# [Exercise prompt]
Below are the entries; return every line among them that holds the word "agent".

# [Data supplied]
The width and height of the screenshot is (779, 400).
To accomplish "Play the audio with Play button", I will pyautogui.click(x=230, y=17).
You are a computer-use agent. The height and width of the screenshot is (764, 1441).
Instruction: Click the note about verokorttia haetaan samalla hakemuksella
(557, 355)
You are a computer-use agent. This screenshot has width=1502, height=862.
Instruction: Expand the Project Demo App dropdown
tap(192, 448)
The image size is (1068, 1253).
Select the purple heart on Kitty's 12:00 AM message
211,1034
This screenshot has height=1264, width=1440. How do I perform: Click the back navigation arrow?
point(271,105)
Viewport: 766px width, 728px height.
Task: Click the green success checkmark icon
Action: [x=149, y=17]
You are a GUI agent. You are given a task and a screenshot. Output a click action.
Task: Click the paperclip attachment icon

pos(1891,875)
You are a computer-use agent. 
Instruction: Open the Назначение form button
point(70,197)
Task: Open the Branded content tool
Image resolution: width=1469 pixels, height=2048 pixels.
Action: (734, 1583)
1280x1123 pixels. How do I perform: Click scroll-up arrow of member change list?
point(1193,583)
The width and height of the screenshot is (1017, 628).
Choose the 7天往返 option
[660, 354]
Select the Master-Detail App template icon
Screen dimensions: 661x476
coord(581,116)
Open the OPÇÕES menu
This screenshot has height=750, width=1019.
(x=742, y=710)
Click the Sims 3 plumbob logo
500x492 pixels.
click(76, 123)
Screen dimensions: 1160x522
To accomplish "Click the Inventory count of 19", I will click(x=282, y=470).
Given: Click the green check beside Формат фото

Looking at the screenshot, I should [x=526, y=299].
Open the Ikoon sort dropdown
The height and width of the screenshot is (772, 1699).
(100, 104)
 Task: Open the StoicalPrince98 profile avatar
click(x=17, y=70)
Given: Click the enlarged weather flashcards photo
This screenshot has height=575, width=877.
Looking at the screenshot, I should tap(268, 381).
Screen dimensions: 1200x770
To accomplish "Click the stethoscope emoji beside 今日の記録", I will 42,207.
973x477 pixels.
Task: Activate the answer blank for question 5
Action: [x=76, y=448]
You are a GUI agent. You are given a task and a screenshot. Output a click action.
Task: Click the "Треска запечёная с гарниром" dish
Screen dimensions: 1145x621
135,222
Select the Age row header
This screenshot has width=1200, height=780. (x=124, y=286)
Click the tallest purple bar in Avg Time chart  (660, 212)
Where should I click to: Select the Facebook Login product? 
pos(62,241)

# [Solved exercise]
You are a computer-use agent. The height and width of the screenshot is (764, 1441).
You are a computer-use agent. This screenshot has width=1502, height=862.
You are a GUI agent. You are given a task and a screenshot. Output a click action.
You are a computer-use agent. 
You are a GUI agent. You are given a task and a screenshot. Output a click action.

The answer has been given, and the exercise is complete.